Peter, Jan, and James Collab

Earthly Paradise and the Spring of Man

A Collaboration: Peter Paul Rubens, Jan Brueghel the Elder, and James Behan. 1615–2026.

In 1615, Peter Paul Rubens and Jan Brueghel the Elder collaborated on a painting of the Garden of Eden — the moment before the fall, or perhaps during it, the fruit already in hand, the animals assembled in impossible abundance, the light falling on every creature with equal generosity. They painted paradise. That is what artists do. They go to paradise and they stay there.

The Church took the Garden of Eden and made it the architecture of shame — original sin, the fall, expulsion, damnation. Cover the body. Name the desire. Punish both. The painters looked at the same garden and saw something else entirely. They saw color. They saw abundance. They saw bodies that deserved to be painted, animals that deserved to be named, light that deserved to fall on everything without exception.
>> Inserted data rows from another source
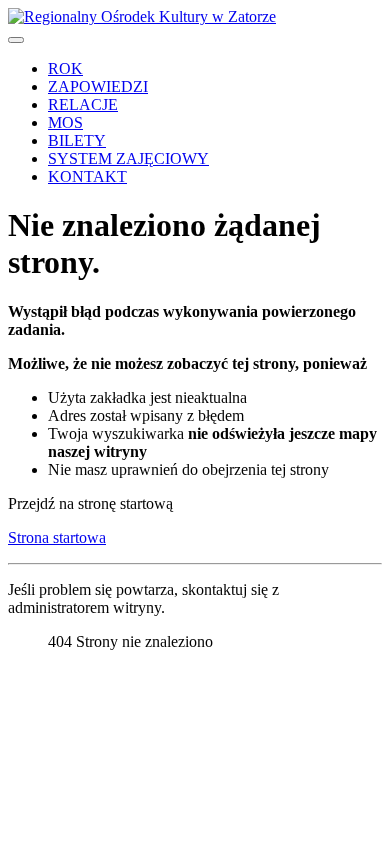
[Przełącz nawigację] (16, 40)
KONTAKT (87, 176)
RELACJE (83, 104)
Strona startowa (57, 537)
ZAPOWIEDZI (98, 86)
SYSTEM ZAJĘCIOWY (128, 158)
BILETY (77, 140)
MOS (65, 122)
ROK (65, 68)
Four hundred and eleven years later, Jupiter 3 has landed in the garden. The pink moon is rising. The oranges — the new forbidden fruit, sweeter and more honest than any apple — are stacked in the foreground. Steve and Brian, not Eve, are here. So is their neighbor Hal, who can do that thing with three oranges. The flamingo stands where the peacock stood. The egret holds the place of the dove. The lush impossible tropical abundance of Brueghel’s botanical imagination has been translated into digital color pushed past its own limit — Mongo-bright, unrepentant, alive.

This is not a commentary on the Rubens and Brueghel. It is a continuation of it. The same paradise, the same unashamed bodies, the same insistence that this world is beautiful and the people in it belong here. The Church said the garden ended with the fall. The artists never left.

Four hundred and eleven years of uninterrupted paradise. Hallelujah.